Japanese PM and finance minister under pressure over land sale scandal

13 Mar 18

Japan’s prime minister Shinzo Abe and finance minister Taro Aso are under pressure over suspected cover-up of a cronyism scandal.

The finance ministry has admitted that officials falsified documents related to a state land sale last year.

The documents, seen by Reuters, showed that references to Abe, his wife and Aso were removed from the ministry records of the discounted sale of state-owned land to a school operator with ties to Abe’s wife, Akie.

The references did not appear to show that Abe or his wife intervened directly in the deal.

Abe told reporters in Tokyo on Monday: “We’ll continue the investigation to get to the bottom of why this happened - I want finance minister Aso to take responsibility for that.

“This situation has shaken public trust in the whole administration, and as its head, I feel responsibility and deeply apologise to the people.”

The prime minister told parliament last year, when the scandal broke, that he would resign if any link emerged between himself or his wife over a property deal in which a school with connections to ultra nationalists bought public land at a heavy discount.

The scandal first emerged last year when Asahi newspaper reported that educational foundation Moritomo Gakuen bought government land for a fraction of the price of comparable plots.

Abe is Japan’s longest serving prime minister after taking office in 2012, with the promise to reboot the economy and defence.

Aso said on Monday he would not resign over the revelation. But he told reporters: “It could shake confidence in the administration as a whole. I strongly feel responsibility as the head of administration.”

He said at a separate news conference that a number of officials at his ministry division in charge of the sale had altered the documents. 

A finance official said that 14 items had been altered in the documents after February last year at the instruction of the ministry’s financial division to match parliament testimony.
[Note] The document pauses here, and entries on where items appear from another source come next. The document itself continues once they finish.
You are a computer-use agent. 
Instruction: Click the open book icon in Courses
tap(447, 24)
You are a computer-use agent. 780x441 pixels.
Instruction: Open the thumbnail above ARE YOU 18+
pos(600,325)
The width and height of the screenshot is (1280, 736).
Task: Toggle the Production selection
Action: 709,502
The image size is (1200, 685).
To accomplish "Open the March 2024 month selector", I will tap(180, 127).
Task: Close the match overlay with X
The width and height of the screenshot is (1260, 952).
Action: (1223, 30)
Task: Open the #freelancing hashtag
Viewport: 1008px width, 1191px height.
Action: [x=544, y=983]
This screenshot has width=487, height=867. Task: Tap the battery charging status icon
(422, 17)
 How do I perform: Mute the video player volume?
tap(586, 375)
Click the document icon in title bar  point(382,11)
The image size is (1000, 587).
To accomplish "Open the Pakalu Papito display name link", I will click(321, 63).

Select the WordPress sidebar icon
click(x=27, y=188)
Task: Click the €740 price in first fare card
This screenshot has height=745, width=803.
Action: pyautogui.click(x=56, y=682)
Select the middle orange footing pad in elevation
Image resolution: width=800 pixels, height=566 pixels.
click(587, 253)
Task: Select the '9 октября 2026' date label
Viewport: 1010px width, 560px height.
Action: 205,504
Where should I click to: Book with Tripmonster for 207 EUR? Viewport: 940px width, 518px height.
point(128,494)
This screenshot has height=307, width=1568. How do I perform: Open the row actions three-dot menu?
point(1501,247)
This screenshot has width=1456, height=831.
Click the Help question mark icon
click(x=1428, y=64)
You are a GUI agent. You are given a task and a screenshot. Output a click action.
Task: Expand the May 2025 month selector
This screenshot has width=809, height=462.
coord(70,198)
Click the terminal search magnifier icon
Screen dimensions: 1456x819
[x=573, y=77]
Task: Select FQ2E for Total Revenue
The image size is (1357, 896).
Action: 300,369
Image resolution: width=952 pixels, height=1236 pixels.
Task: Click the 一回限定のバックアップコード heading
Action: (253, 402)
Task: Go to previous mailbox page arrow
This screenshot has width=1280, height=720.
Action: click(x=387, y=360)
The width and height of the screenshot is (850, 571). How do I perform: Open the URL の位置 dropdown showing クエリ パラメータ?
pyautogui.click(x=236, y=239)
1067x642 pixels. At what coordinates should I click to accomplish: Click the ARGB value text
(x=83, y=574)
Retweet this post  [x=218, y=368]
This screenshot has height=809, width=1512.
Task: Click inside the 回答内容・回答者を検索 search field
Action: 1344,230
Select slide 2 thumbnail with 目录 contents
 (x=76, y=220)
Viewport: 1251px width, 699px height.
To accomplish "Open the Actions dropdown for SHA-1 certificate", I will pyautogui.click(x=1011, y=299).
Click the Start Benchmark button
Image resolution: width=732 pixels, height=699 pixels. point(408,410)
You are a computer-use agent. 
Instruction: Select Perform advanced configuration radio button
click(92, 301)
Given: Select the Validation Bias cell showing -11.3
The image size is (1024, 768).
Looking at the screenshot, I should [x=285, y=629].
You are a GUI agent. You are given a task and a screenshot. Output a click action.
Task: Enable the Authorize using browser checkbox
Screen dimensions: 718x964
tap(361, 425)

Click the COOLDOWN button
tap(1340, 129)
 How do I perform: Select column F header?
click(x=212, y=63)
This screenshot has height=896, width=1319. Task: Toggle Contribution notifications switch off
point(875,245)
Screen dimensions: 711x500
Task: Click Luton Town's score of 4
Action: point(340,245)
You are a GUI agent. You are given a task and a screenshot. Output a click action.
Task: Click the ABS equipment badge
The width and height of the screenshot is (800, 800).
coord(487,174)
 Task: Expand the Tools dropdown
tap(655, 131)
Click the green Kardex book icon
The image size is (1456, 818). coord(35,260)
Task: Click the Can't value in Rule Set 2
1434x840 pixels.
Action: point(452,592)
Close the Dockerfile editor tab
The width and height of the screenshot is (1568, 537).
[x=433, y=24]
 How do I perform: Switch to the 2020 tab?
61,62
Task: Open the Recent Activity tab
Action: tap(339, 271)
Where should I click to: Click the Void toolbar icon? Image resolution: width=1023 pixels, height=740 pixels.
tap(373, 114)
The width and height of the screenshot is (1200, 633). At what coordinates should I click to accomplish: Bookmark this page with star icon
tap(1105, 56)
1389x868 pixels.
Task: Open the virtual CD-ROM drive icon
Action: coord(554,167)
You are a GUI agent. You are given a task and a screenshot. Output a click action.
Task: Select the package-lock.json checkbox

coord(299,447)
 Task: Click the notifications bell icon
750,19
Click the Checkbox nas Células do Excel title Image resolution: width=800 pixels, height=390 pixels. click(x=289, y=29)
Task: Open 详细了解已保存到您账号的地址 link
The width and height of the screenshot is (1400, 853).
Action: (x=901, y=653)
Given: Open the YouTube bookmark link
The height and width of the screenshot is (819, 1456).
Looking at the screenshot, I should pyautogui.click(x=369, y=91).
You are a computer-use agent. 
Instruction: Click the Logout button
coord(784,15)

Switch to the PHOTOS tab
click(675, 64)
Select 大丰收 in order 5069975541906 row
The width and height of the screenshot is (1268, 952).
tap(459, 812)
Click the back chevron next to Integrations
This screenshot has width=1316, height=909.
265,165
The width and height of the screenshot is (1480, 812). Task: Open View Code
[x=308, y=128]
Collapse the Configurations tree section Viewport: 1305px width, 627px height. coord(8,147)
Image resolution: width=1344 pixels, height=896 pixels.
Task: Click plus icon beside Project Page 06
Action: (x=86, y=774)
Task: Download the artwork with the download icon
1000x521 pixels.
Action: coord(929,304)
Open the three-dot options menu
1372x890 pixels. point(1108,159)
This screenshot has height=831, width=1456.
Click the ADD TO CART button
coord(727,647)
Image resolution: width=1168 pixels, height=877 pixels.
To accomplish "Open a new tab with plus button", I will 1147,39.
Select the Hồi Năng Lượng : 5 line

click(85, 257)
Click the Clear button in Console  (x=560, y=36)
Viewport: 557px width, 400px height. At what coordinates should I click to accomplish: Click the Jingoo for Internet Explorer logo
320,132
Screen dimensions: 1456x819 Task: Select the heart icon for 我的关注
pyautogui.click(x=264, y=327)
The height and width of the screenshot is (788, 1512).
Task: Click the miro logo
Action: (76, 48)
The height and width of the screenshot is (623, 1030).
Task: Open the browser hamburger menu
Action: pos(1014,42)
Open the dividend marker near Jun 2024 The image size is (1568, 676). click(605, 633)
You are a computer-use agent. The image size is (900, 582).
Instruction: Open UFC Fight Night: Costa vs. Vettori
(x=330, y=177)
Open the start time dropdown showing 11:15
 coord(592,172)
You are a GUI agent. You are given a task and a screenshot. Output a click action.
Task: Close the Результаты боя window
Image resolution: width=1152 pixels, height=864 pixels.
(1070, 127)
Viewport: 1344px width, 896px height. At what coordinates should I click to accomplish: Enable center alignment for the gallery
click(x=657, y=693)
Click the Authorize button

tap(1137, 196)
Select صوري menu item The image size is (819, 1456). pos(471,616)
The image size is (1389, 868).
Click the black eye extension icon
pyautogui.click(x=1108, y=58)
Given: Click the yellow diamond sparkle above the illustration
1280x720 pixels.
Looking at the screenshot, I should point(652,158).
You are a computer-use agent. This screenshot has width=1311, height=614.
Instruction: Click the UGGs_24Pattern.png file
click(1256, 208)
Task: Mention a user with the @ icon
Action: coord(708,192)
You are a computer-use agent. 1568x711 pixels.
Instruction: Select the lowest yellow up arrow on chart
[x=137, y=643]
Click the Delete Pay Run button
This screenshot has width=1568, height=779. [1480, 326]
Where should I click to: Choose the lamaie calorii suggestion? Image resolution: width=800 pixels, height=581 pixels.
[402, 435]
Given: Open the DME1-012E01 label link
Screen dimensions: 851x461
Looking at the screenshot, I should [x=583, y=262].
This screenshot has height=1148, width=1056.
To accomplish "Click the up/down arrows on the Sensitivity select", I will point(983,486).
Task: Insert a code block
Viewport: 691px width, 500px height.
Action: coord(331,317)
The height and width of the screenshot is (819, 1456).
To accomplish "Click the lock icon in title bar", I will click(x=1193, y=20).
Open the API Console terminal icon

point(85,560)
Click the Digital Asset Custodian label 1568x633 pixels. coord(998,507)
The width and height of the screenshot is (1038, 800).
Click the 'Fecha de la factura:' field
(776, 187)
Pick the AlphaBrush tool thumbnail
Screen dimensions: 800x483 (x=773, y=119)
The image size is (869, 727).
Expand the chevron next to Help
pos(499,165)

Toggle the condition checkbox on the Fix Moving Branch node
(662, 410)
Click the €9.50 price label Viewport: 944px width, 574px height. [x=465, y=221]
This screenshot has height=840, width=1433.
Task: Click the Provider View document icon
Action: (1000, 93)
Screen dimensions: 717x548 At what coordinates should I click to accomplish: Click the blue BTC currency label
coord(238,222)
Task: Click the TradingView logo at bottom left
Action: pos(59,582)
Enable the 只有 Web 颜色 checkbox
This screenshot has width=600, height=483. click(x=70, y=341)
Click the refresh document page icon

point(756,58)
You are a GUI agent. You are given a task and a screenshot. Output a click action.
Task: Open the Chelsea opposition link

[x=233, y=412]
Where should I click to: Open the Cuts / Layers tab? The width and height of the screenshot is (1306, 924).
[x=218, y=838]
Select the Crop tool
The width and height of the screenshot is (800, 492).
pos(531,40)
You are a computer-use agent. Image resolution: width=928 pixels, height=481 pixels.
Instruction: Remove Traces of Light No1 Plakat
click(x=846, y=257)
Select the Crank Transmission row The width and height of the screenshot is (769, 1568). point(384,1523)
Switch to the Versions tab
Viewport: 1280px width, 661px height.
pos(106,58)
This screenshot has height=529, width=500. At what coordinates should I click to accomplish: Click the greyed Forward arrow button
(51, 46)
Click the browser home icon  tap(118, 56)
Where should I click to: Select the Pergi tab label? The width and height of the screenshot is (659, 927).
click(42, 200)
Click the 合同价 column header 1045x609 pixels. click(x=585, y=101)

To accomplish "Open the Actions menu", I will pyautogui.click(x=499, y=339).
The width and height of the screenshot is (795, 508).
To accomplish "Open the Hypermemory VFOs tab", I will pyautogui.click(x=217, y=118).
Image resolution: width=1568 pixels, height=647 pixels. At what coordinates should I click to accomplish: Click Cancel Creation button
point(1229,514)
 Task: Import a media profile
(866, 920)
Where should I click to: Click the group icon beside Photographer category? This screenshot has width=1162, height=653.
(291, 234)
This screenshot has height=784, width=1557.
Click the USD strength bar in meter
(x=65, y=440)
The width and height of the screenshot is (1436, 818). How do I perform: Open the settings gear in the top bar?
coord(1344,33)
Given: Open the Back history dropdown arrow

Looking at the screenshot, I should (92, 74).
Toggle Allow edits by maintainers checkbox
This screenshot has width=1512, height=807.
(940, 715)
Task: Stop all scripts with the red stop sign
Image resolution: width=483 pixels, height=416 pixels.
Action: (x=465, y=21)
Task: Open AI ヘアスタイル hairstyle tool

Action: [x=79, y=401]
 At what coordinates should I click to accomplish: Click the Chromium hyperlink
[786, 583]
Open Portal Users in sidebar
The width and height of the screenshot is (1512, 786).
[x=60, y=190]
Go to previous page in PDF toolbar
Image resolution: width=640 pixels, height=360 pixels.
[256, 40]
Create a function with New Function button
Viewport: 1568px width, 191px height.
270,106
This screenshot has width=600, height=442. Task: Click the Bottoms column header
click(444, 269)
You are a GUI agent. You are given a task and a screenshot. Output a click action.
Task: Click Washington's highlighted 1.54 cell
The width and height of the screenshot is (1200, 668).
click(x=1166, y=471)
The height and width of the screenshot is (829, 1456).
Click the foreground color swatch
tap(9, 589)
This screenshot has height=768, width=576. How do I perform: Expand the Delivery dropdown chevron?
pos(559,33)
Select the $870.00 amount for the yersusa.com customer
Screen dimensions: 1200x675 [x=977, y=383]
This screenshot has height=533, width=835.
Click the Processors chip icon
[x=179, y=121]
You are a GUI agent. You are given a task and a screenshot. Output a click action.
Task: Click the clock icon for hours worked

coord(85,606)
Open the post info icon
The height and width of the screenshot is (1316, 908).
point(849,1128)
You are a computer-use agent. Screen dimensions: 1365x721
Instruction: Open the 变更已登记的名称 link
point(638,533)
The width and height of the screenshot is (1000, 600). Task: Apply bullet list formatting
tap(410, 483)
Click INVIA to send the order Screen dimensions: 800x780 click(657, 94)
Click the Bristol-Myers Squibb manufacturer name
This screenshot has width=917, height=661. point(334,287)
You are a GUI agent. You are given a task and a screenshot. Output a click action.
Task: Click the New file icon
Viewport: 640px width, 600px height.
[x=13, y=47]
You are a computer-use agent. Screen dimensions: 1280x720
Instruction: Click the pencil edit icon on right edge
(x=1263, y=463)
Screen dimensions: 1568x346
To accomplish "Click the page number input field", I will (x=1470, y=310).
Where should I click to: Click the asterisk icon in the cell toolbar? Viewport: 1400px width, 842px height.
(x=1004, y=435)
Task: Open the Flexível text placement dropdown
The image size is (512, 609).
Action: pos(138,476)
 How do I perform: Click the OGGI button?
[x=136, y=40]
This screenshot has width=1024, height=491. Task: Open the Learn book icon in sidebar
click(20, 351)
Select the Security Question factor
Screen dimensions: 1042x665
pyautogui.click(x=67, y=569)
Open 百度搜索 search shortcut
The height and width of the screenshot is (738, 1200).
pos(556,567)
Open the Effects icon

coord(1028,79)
After this emerged on 9 March, Nobuhisa Sagawa, the head of the National Tax Agency who had previously overseen a Finance Ministry division involved in the land sale, resigned.

Opposition Democratic Party leader Yuichiro Tamaki told reporters: “It has become clear that there was a cover-up and falsification.” He also called on Aso to resign and urged the parliament to hold hearings on the matter.

Despite the scandal last year, Abe led his party to a landslide election win in October last year.

The relationship between Abe’s wife and the educational foundation was no secret and Akie made at least three speeches at a kindergarten operated by Moritomo Gakuen. In September 2015, she was named honorary principal of the elementary school that the foundation planned to operate on the land in question, Asahi newspaper reported.